◆ INFORMATION SHOWN ◆
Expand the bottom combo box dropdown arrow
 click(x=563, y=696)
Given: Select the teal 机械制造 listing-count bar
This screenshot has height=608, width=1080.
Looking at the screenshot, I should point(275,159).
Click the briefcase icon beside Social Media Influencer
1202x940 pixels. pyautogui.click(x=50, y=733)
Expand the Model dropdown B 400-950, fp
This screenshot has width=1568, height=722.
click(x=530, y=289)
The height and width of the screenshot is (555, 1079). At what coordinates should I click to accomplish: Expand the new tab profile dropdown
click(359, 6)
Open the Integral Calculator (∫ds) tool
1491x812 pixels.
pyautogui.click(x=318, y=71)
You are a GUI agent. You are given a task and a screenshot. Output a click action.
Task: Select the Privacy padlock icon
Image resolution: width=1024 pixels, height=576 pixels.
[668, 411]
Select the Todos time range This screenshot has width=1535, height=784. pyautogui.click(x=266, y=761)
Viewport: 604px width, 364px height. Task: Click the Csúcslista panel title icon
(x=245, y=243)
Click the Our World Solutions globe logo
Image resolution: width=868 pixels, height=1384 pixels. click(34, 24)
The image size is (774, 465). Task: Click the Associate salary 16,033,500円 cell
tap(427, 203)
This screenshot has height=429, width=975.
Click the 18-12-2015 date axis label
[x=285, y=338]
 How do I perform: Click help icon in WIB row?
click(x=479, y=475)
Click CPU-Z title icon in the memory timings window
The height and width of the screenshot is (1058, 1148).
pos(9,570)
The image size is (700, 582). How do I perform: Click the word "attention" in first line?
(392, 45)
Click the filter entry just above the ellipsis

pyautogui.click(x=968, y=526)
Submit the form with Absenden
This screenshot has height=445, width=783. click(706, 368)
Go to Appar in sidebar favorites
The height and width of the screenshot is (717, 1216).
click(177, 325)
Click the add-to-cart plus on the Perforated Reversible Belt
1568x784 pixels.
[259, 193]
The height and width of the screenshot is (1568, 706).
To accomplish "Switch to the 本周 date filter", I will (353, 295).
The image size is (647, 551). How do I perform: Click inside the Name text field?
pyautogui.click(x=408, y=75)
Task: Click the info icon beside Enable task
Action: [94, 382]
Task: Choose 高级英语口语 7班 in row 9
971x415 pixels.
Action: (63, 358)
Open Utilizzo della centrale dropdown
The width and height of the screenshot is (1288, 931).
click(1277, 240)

◆ WHAT TO WORK ON ◆
Lines with the string "Select": pick each one out of the material and return it.

◆ RESPONSE AREA ◆
Given: Select the teal 机械制造 listing-count bar
Task: Select the Privacy padlock icon
Select the Todos time range This screenshot has width=1535, height=784. pyautogui.click(x=266, y=761)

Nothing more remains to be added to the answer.